**TASK GOAL**
With pictures left out, output exactly the lines from the line holding "Tap the green drinks photo" through the end of the data, both included.

Saved entries:
····················

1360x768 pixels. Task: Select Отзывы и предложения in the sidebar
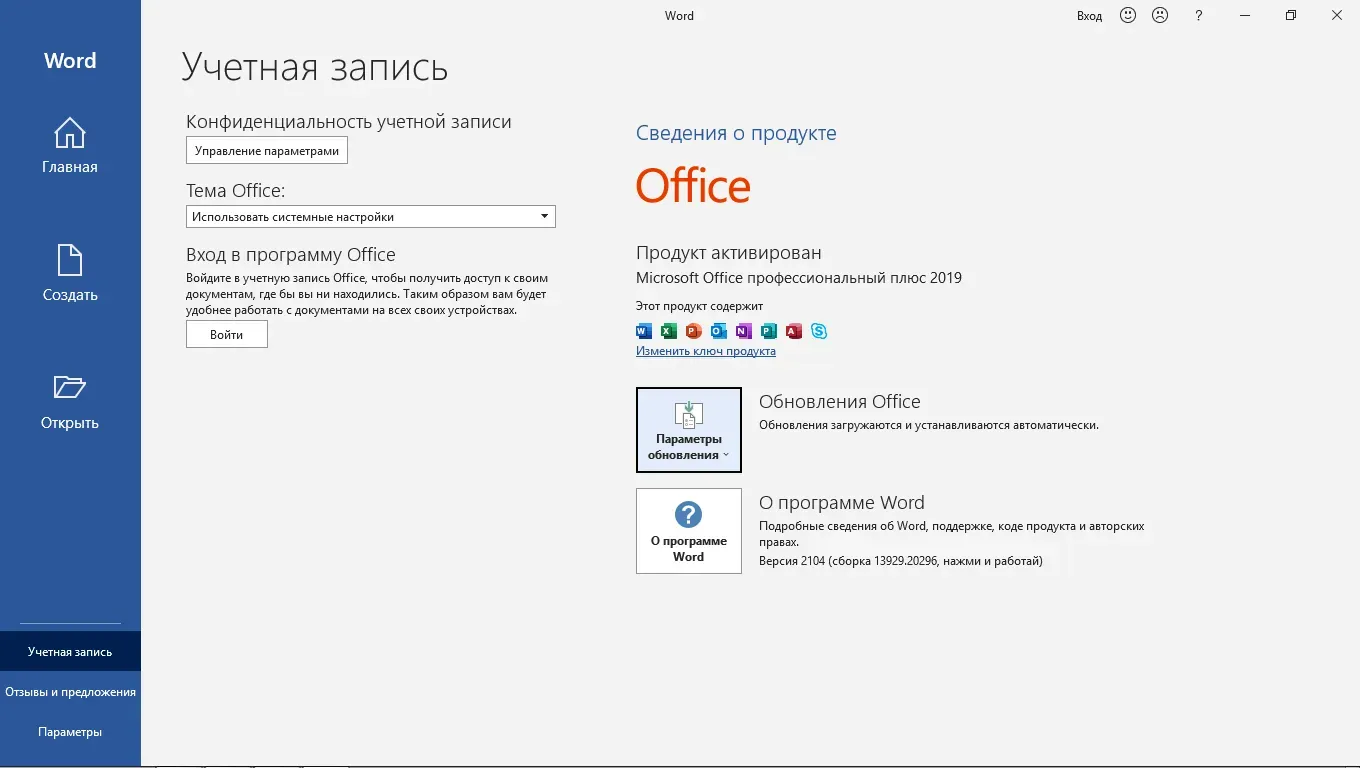pos(70,692)
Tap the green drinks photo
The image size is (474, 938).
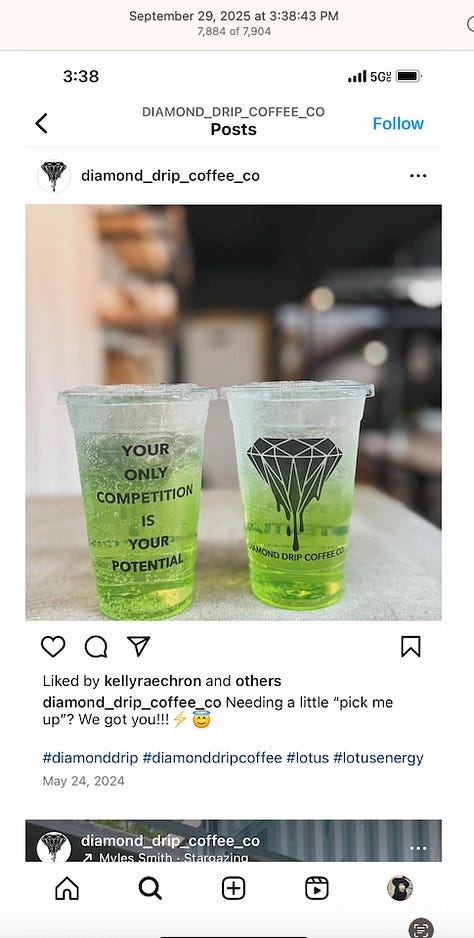point(233,412)
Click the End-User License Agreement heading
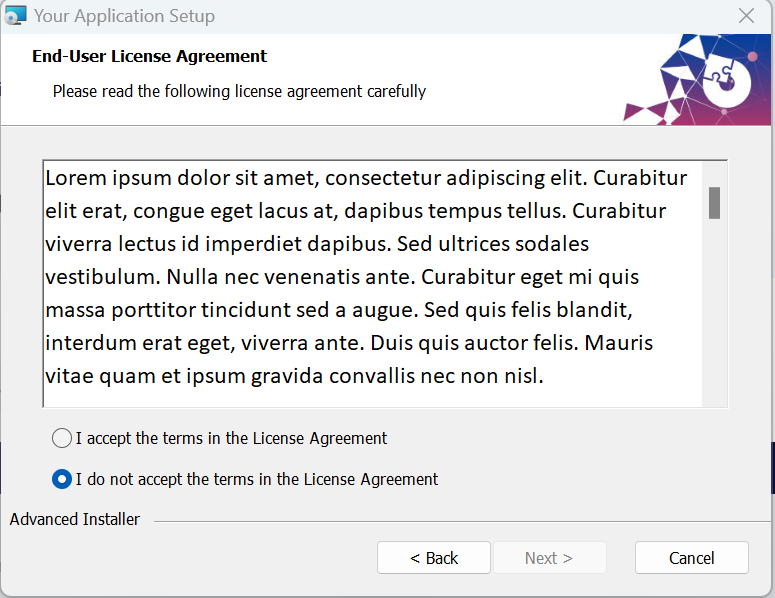This screenshot has width=775, height=598. click(150, 56)
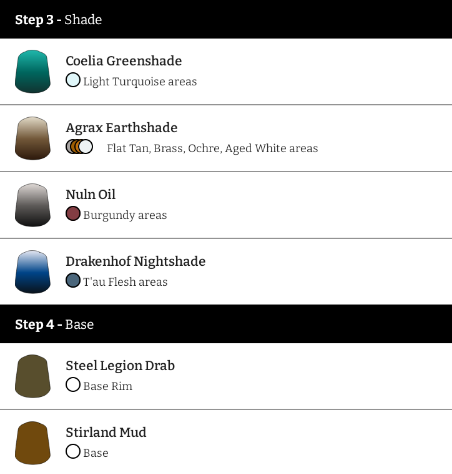Click the Flat Tan, Brass, Ochre description text
Viewport: 452px width, 474px height.
point(212,148)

····················

**EXPECTED ANSWER**
Tap the green drinks photo
The image size is (474, 938).
point(233,412)
Click the End-User License Agreement heading
This screenshot has width=775, height=598. click(150, 56)
Click the Flat Tan, Brass, Ochre description text
Viewport: 452px width, 474px height.
point(212,148)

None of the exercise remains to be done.